How to access multi-select choice column choice labels from Azure Synapse Link for Dataverse with PySpark or SQL
When you export a table from Dataverse into Synapse using the Azure Synapse Link for Dataverse, the multi-select choice columns in your linked tables will display a list of numerical choice values. This isn't very meaningful to the end-user, what we really want to display in our choice columns is the associated text choice labels. This blog post explains how to access the multi-select choice column choice labels from Azure Synapse Link for Dataverse using PySpark, Spark SQL or T-SQL through SQL Serverless.

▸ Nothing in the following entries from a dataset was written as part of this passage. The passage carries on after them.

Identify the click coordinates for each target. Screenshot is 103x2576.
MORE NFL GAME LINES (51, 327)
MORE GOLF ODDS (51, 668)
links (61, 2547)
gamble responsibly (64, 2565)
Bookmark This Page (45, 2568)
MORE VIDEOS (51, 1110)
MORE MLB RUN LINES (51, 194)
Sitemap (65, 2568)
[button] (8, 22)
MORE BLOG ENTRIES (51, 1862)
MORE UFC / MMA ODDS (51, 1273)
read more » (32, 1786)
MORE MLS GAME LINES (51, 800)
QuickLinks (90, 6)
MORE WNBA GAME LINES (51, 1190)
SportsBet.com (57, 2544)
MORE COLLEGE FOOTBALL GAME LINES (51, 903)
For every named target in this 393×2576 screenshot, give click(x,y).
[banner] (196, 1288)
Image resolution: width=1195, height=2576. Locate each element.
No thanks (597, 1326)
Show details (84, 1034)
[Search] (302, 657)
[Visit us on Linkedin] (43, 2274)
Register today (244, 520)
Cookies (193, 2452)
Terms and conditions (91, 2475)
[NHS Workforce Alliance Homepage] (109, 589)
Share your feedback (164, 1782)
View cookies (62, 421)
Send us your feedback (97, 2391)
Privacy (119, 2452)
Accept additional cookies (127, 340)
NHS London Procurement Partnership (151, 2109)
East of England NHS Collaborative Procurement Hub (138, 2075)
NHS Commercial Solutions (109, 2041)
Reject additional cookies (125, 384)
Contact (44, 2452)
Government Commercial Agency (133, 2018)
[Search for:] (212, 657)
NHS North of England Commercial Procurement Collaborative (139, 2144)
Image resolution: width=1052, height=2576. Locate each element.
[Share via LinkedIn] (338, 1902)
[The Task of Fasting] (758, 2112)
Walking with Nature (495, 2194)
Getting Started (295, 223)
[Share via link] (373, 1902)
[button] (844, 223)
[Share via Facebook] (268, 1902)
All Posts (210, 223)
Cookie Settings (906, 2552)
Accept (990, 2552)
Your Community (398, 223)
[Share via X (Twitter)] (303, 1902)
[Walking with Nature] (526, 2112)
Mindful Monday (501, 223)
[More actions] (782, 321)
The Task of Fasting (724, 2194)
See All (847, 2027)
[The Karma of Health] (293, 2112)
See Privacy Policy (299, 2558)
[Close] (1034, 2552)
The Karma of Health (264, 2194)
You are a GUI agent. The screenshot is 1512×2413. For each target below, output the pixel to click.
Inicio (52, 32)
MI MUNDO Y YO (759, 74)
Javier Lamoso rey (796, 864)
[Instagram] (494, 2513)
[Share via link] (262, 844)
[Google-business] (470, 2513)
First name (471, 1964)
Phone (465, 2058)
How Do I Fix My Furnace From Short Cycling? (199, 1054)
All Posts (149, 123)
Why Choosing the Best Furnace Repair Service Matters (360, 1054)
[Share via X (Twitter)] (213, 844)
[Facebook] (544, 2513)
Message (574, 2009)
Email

Multi-select choice columns in Dataverse
A multi-select choice column, is a type of column that can be used in a Microsoft Dataverse table. In a multi-select choice column, the user can select one or more values from a set of options using a drop-down list control.
A multi-select choice column can be created in Dataverse by ticking the 'Selecting multiple choices is allowed' check-box when creating the choice column.
When you export a table from Dataverse into Synapse using the Azure Synapse Link for Dataverse, the multi-select choice columns in your linked tables will display a semi-colon separated list of numerical choice values.
This isn't very meaningful to the end-user, what we really want to display in our choice columns is the associated text choice labels, which are stored in the OptionsetMetadata table.
For detailed, contextual background on choice values and choice labels in Dataverse, and the storage of of choice labels in the OptionsetMetadata table of the Azure Synapse Link for Dataverse database, please refer back to first blog post in this series: How to access choice labels from Azure Synapse Link for Dataverse using PySpark.
Replacing the choice values with the choice labels using PySpark in a Synapse Notebook
First you will need to read your data from the Azure Synapse Link for Dataverse database into PySpark dataframes in a Synapse Notebook. For an explanation on how to do this, please refer back to first blog post in this series: How to access choice labels from Azure Synapse Link for Dataverse using PySpark.
Then you can replace the numerical choice values in your linked Dataverse table with the text choice labels using the following PySpark function:
from pyspark.sql.functions import split, explode
def swap_choice_value_with_choice_label(core_table_df, choice_options_df, column_name, table_name, option_set_name):
# Explode core_table_df on the column_name
exploded_df = core_table_df.withColumn(column_name, explode(split(core_table_df[column_name], ';')))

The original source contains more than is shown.